Bureaucrats and other planners need — or at least want — ever more power to decide how economic resources are arranged and allocated. That doesn’t mean they’re socialists, it just means that corporations need to follow their lead. Indeed, good “corporate citizenship” means acquiescing to the priorities of progressive state planners and whatever their latest idea of “public–private partnerships” might be.

Jeffrey Anderson in The Weekly Standard gives us a bird’s eye view of this process under Obamacare. Lots of meetings with CEOs of the largest insurance companies at the White House to ensure public relations coordination (among other things). And then there’s this:

After Obama lawlessly empowered himself to un-ban the plans that Obamacare had banned by law, insurers weren’t happy, so the administration responded by paying them off. It did so by changing the rules regarding two programs buried in the bowels of Obamacare — its risk-corridor and reinsurance programs.  As Jay Cost and I wrote this spring, the administration changed the rules “to funnel more money to insurers.  Put simply, the administration lowered the threshold at which insurers become eligible for reinsurance money, and it made more generous the formula by which insurers get paid under the risk corridors.”  In the process, Obama effectively turned the risk-corridor program into his own personal slush fund.

If contemporary progressivism is some combination of progressive liberty and personal-autonomy liberty, must one of those conceptions eventually win out? Or is there some stable hybrid developing? James Poulos thinks he’s identified the hybrid: what he terms the “pink police state” or what Carl might call “statist-autonomy liberty.” Poulos explains the strange combination of hyper-autonomy/permissiveness and hyper-statism/interventionism:

In a culture where social or interpersonal freedom is valued much more than political freedom, government becomes assertive in restricting “unhealthy” and “risky” activity, but assertive in broadening the ability of individuals to pursue pleasure in “healthy” and “secure” ways. That means both more permissiveness and more intervention in sexual life: a bigger portion of society is “sexualized,” and a bigger portion of society falls within the official sphere of life.

But Poulos emphasizes the instability of this system. Why? Because

there is no logical limit to how intrusive the new regime will get. Because political freedom is disvalued, once “public” and once “private” sector surveillance and monitoring may become completely comprehensive and permanent. This result is encouraged by a culture which feels increasingly fated to do what it is apt to do anyway by choice: put interpersonal, hedonic freedom far above political freedom in our relations with the state.

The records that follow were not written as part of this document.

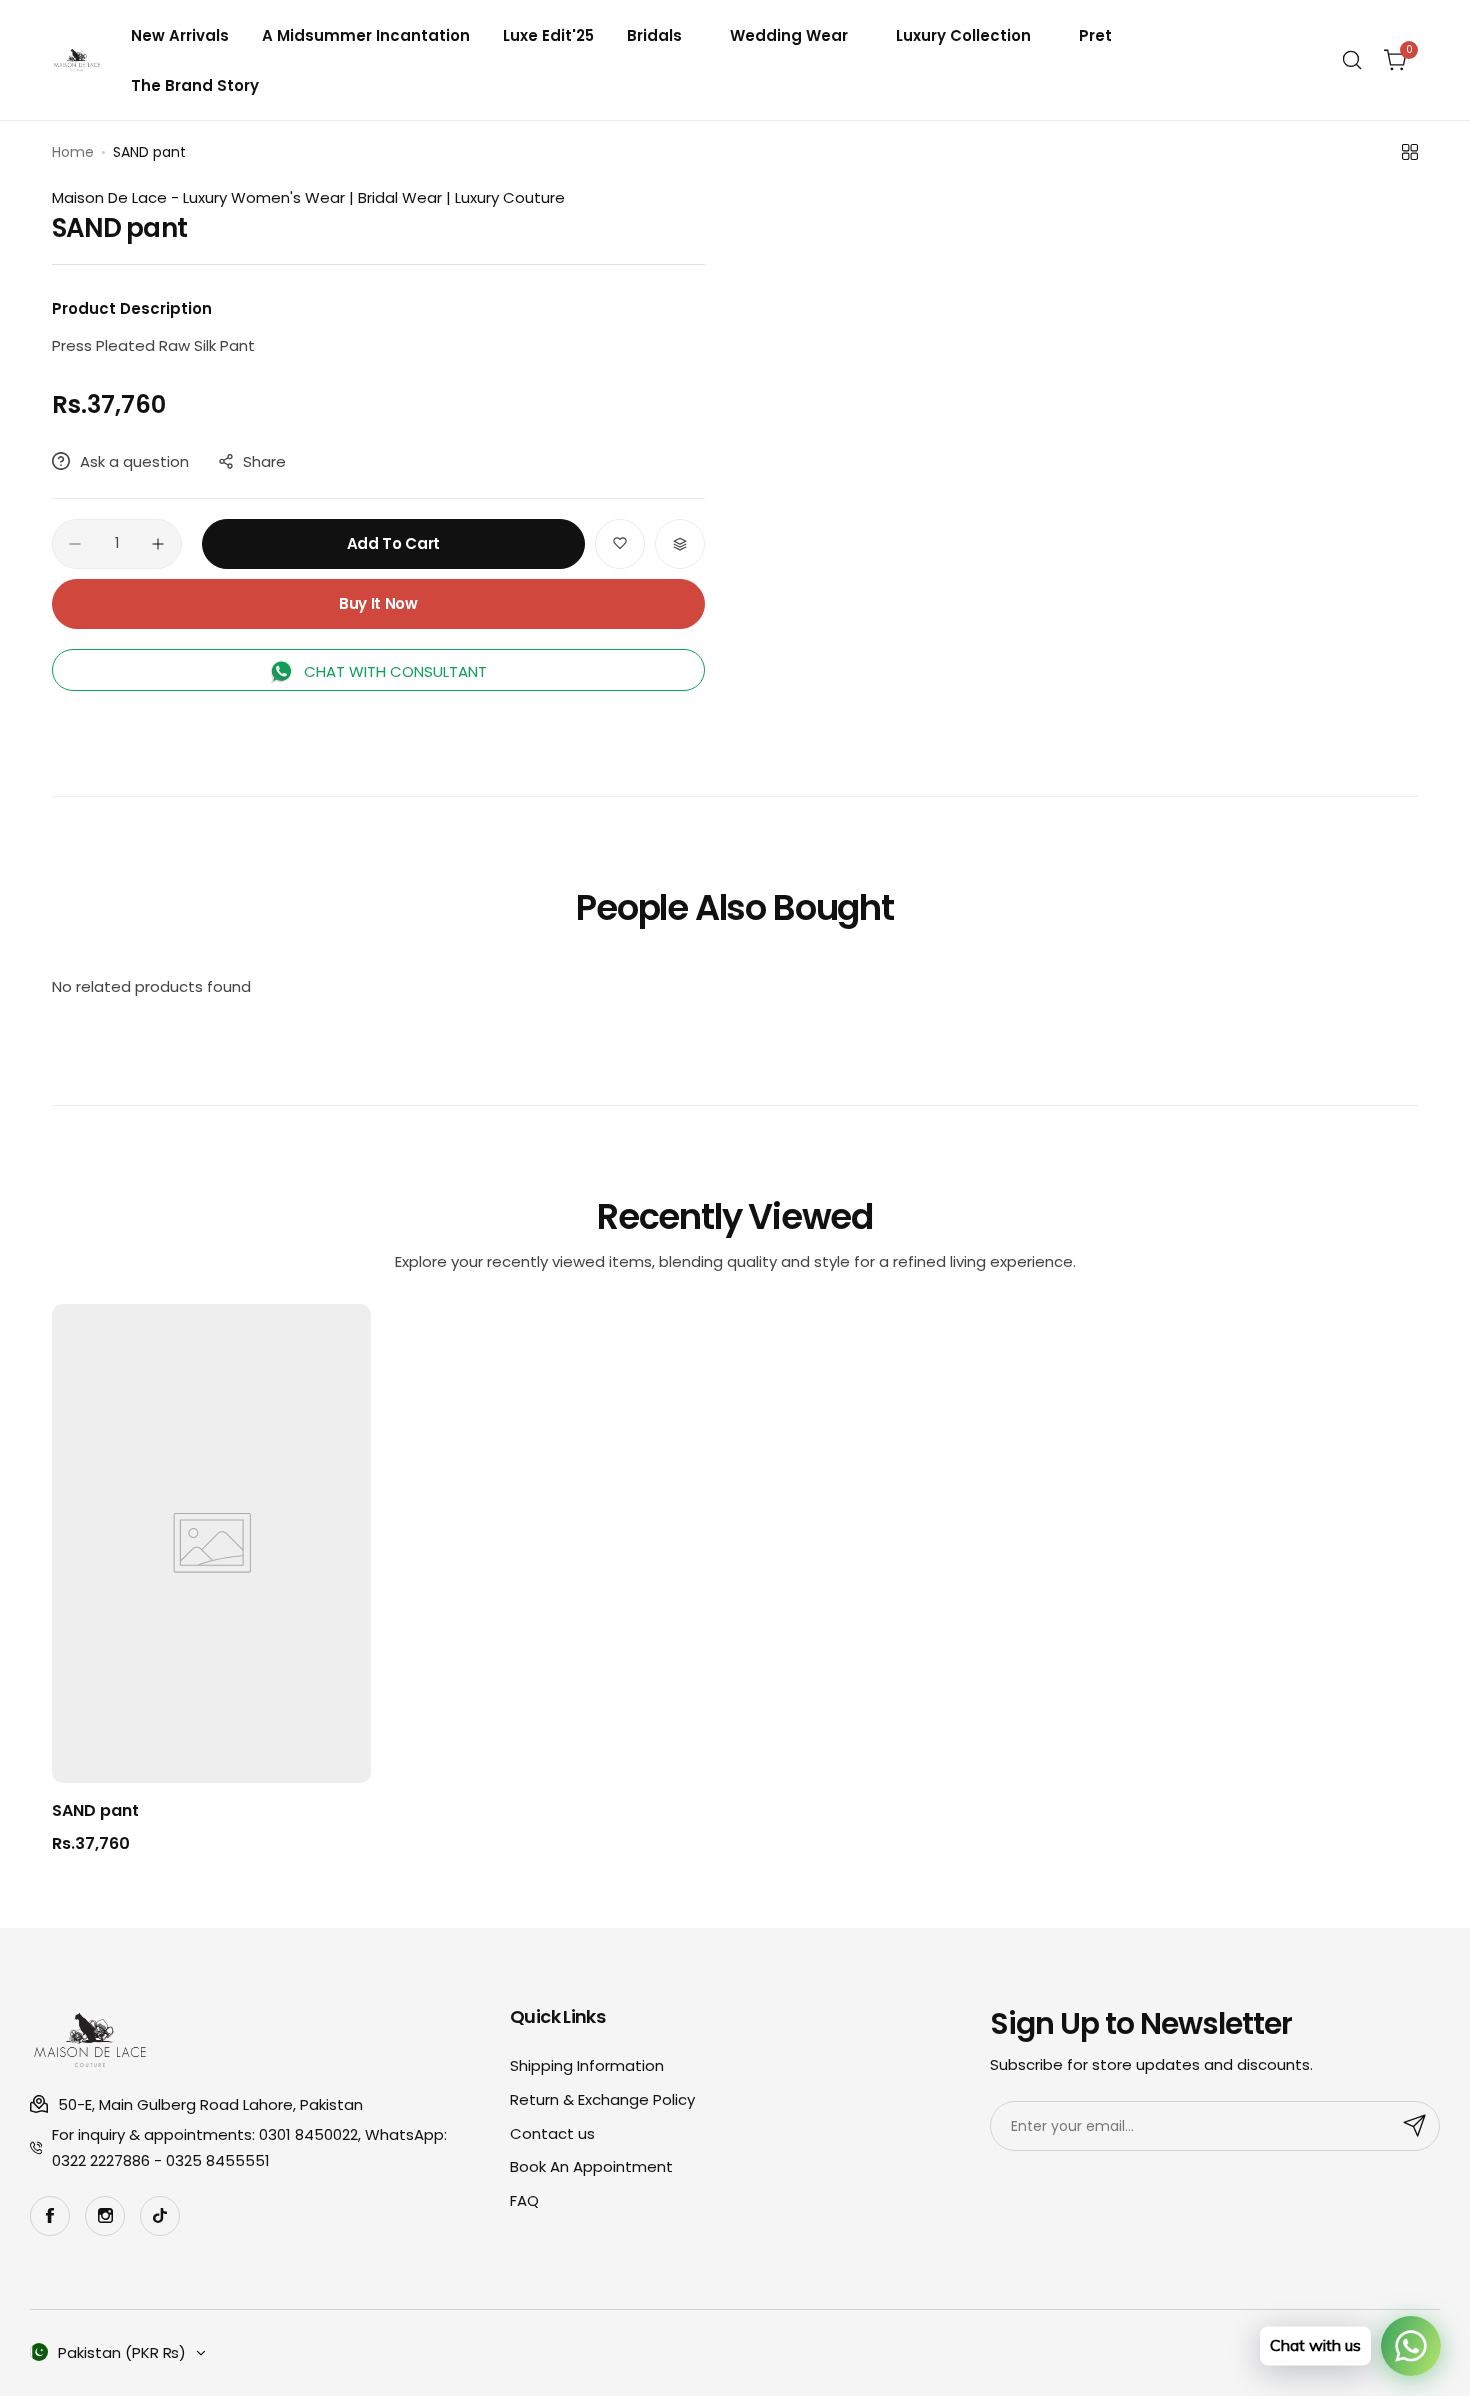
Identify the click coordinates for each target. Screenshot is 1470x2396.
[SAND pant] (211, 1543)
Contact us (552, 2133)
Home (73, 152)
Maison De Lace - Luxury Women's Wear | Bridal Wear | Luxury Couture (308, 197)
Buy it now (378, 603)
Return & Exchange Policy (602, 2099)
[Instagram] (105, 2216)
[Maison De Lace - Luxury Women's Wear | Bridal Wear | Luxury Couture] (77, 60)
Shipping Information (587, 2065)
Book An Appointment (591, 2166)
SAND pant (95, 1810)
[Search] (1352, 60)
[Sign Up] (1415, 2126)
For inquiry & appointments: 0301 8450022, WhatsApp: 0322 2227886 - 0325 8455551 (249, 2147)
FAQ (524, 2200)
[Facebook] (50, 2216)
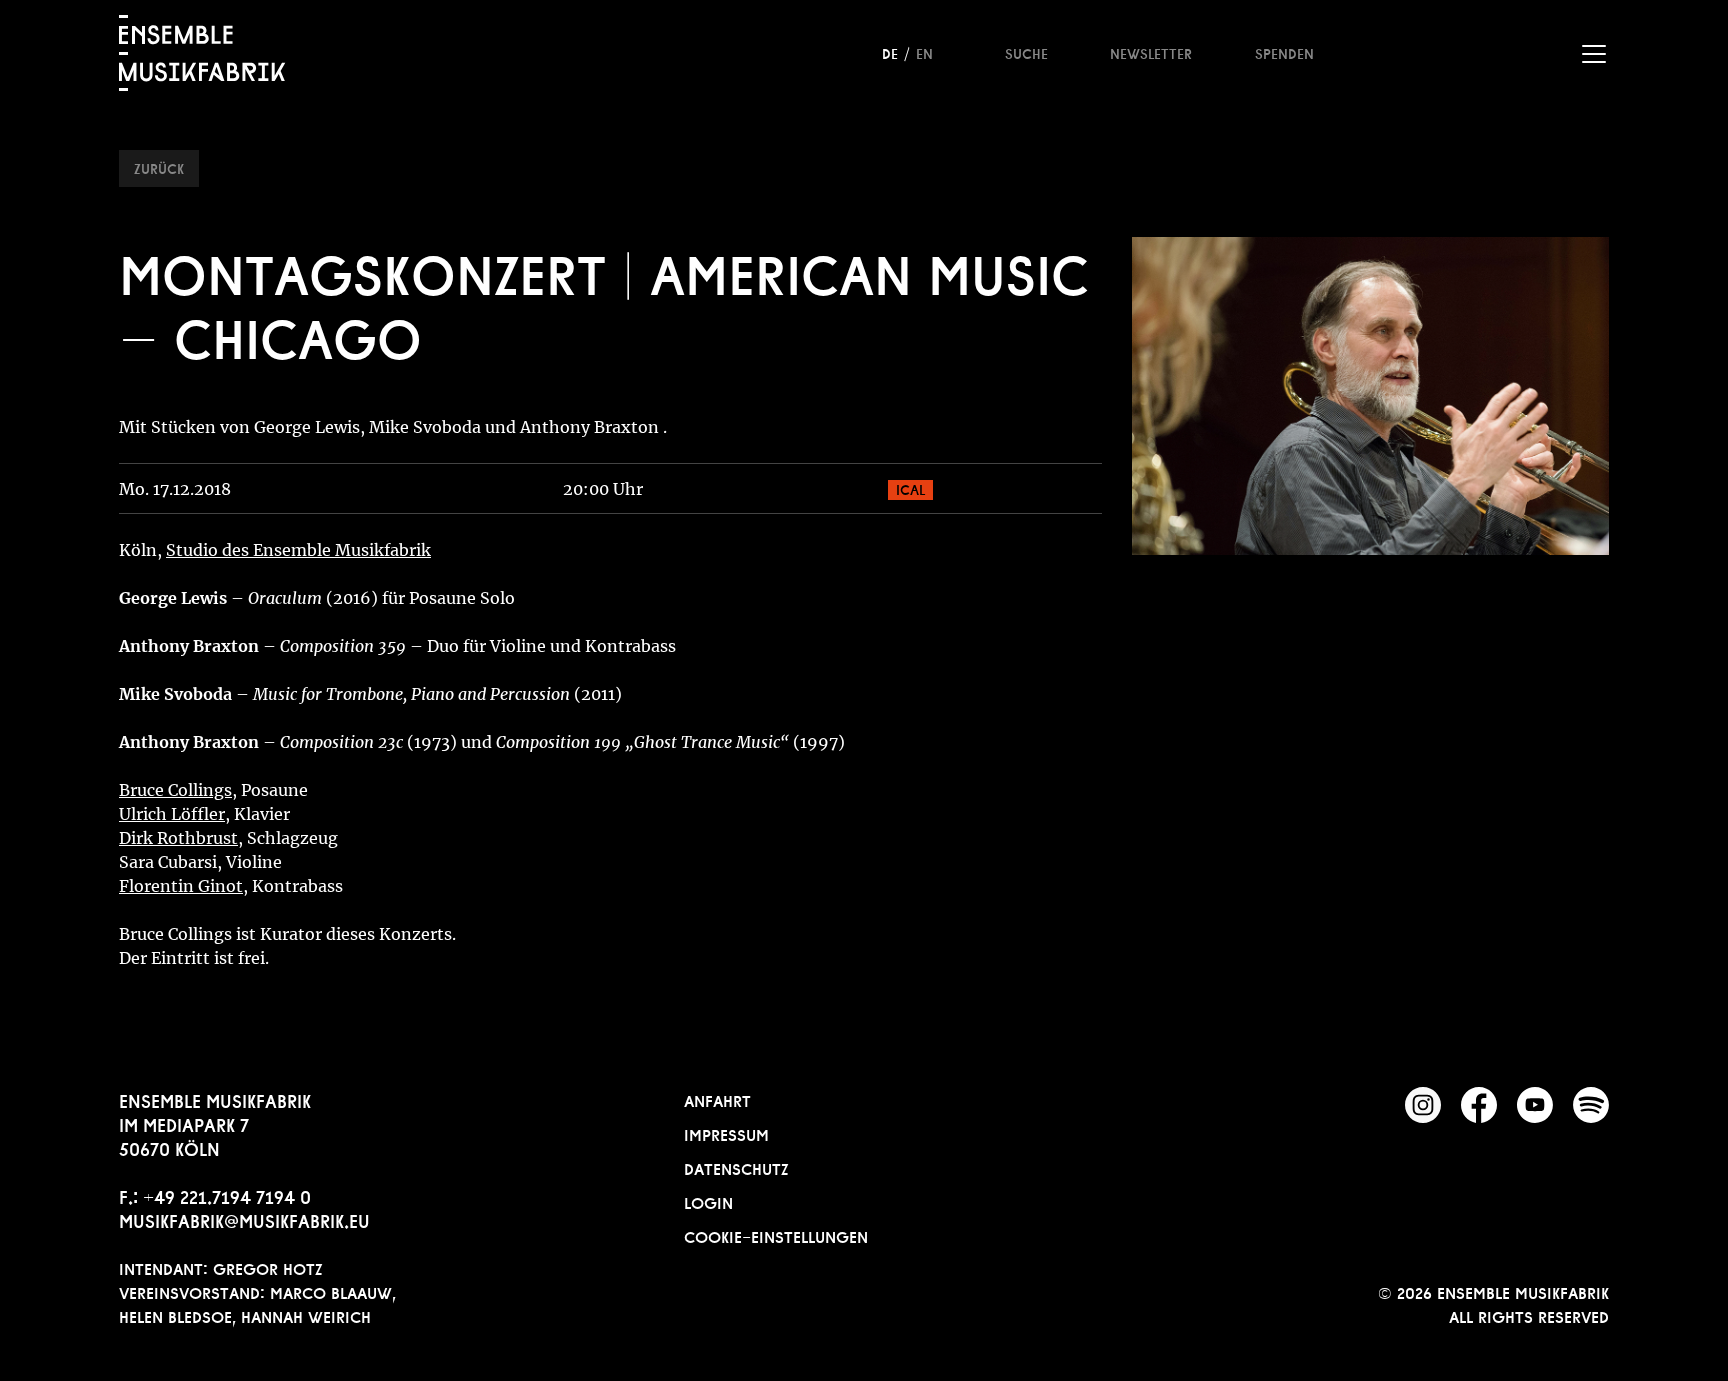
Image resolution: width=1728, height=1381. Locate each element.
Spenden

He also argues that these official freedoms will never be enough and people will continue to find new boundaries to cross. It seems to me that Poulos’s argument absolutely depends upon the devaluation of political freedom by the American people. This affirms what Carl argues in his essay about the importance of what he terms “classical-communitarian liberty.”

Flagg Taylor is an associate professor of political science at Skidmore College and the editor, most recently, of The Long Night of the Watchman: Essays by Václav Benda, 19771989.